A licitação entrou no radar do TCE, principalmente, por conta do alto valor do possível contrato, de R$ 165.499.278,10, que não necessariamene seria investido pelas prefeituras. 

O consórcio é composto pelos municípios de Anastácio, Antônio João, Aquidauana, Bela Vista, Bodoquena, Bonito, Caracol, Corumbá, Guia Lopes da Laguna, Jardim, Ladário, Miranda, Nioaque, Porto Murtinho e Sidrolândia. Duas delas, porém, Bodoquena e Ladário, já contam com sistema de energia fotovoltaica.

Com a instalação das placas de energia solar, aponta estudo do Cidema, as cidades deixariam de emitir na atmosfera cerca de 18.753 toneladas de Co2 por ano. Esse volume equivale ao carbono emitido anualmente por cerca de quatro mil carros de passeio.

O projeto também destaca que a implantação das placas de energia solar vai garantir economia na conta de energia das prefeituras, mas não fala em valores. Diz, somente, que depois da instalação a empresa contratada terá de emitir mensalmente durante doze meses uma “estimativa da economia financeira proporcionada”.

Ao barrar a retomada da licitação, o TCE dá a entender que existem exigências incompatíveis no edital, principalmente no que se refere à capacidade econômica das empresas interessadas em assumir o contrato multimilionário.

“Outro ponto de destaque diz respeito à ausência de demonstração da fundamentação técnica para a fixação do Índice de Endividamento Total – IET igual ou inferior a 0,40 como requisito de qualificação econômico-financeira.
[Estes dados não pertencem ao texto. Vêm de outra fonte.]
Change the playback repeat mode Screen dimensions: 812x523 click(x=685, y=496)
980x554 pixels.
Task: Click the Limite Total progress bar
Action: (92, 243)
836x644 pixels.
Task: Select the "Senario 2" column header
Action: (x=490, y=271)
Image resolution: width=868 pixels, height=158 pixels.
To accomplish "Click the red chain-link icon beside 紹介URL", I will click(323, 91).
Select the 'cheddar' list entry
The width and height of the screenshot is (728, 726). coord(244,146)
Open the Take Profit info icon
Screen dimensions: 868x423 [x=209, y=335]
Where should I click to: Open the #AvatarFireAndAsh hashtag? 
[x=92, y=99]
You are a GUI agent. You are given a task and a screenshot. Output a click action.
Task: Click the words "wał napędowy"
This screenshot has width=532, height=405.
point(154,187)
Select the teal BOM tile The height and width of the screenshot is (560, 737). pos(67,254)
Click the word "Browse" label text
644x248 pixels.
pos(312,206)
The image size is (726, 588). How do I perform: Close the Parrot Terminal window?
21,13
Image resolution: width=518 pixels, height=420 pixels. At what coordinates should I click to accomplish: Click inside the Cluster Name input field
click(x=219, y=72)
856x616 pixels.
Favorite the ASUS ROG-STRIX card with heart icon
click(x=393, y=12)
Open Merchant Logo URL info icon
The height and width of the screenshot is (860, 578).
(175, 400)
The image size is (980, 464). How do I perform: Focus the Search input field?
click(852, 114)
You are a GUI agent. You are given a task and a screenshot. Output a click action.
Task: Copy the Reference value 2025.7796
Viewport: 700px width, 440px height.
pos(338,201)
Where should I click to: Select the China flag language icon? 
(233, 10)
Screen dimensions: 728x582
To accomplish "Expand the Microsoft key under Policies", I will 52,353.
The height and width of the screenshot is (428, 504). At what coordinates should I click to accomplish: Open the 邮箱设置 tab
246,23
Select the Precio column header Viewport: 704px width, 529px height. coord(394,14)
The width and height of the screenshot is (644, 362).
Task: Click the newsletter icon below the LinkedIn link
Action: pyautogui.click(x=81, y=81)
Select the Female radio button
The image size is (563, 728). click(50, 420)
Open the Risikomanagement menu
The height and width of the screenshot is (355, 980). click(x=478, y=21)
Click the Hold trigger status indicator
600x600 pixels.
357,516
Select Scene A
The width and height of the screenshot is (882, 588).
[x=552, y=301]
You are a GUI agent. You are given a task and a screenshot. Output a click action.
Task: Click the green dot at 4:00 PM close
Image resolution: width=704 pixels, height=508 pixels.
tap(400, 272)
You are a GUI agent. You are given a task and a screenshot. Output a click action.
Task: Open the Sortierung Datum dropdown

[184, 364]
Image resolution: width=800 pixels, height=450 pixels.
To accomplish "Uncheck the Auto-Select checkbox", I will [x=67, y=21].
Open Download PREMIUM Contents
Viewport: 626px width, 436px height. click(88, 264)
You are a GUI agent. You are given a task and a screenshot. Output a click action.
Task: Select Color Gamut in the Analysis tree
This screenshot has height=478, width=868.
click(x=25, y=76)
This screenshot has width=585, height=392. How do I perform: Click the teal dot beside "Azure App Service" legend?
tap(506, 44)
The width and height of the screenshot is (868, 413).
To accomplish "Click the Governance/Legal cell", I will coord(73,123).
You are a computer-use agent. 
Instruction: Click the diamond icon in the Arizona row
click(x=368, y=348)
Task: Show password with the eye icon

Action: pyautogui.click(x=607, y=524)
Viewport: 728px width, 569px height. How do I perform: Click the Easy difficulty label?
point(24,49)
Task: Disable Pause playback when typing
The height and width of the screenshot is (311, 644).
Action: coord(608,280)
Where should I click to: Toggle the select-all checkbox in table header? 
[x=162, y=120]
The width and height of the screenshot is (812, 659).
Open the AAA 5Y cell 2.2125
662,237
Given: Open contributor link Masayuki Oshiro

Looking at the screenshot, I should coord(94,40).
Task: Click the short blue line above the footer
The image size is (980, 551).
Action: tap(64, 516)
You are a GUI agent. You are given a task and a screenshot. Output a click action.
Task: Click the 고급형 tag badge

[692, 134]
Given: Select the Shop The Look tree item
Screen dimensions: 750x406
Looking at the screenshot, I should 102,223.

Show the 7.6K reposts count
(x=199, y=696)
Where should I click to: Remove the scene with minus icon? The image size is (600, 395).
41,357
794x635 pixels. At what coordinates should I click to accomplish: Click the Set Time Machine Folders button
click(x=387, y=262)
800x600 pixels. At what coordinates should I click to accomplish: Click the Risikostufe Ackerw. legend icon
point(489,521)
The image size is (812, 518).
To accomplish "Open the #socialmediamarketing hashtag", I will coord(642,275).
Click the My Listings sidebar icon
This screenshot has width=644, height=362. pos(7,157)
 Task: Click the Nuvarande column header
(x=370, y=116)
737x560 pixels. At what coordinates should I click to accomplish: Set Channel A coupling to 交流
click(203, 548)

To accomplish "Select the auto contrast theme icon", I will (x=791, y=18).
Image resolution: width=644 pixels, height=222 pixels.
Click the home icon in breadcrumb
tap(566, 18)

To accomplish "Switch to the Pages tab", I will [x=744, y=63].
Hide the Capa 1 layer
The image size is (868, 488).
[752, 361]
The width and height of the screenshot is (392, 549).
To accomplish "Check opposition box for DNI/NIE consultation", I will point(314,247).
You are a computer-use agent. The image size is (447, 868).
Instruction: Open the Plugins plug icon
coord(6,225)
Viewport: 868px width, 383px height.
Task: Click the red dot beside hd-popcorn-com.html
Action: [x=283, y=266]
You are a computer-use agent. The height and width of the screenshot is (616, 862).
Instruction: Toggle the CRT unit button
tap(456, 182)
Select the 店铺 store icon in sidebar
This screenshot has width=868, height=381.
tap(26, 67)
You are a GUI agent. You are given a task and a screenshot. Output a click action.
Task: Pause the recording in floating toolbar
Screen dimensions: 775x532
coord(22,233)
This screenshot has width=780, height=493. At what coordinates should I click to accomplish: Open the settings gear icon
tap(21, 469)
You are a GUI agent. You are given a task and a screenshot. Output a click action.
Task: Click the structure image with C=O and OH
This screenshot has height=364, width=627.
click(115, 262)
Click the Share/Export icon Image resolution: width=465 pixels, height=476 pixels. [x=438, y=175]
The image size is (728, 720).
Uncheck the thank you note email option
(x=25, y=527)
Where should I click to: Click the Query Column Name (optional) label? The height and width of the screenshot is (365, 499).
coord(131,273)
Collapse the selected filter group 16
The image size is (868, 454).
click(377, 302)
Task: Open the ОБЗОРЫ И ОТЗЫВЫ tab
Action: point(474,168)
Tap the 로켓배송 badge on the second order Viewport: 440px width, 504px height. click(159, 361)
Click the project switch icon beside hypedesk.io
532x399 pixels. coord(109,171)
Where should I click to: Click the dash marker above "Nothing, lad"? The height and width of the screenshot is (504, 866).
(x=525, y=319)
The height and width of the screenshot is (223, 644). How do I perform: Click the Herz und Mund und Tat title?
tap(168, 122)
Conforme consignado pela equipe técnica, não se questiona a possibilidade de utilização de índices econômico-financeiros para aferição da capacidade financeira dos licitantes, tampouco a finalidade do IET como instrumento destinado à avaliação do grau de comprometimento patrimonial das empresas”, diz o relatório do conselheiro. 

Isso, segundo o TCE, reduz a competitividade e a possibilidade de redução do preço inicial. “O apontamento concentrou-se na ausência de fundamentação técnica suficiente para a definição do limite específico de 0,40, especialmente diante dos potenciais efeitos da exigência sobre o universo de possíveis participantes”.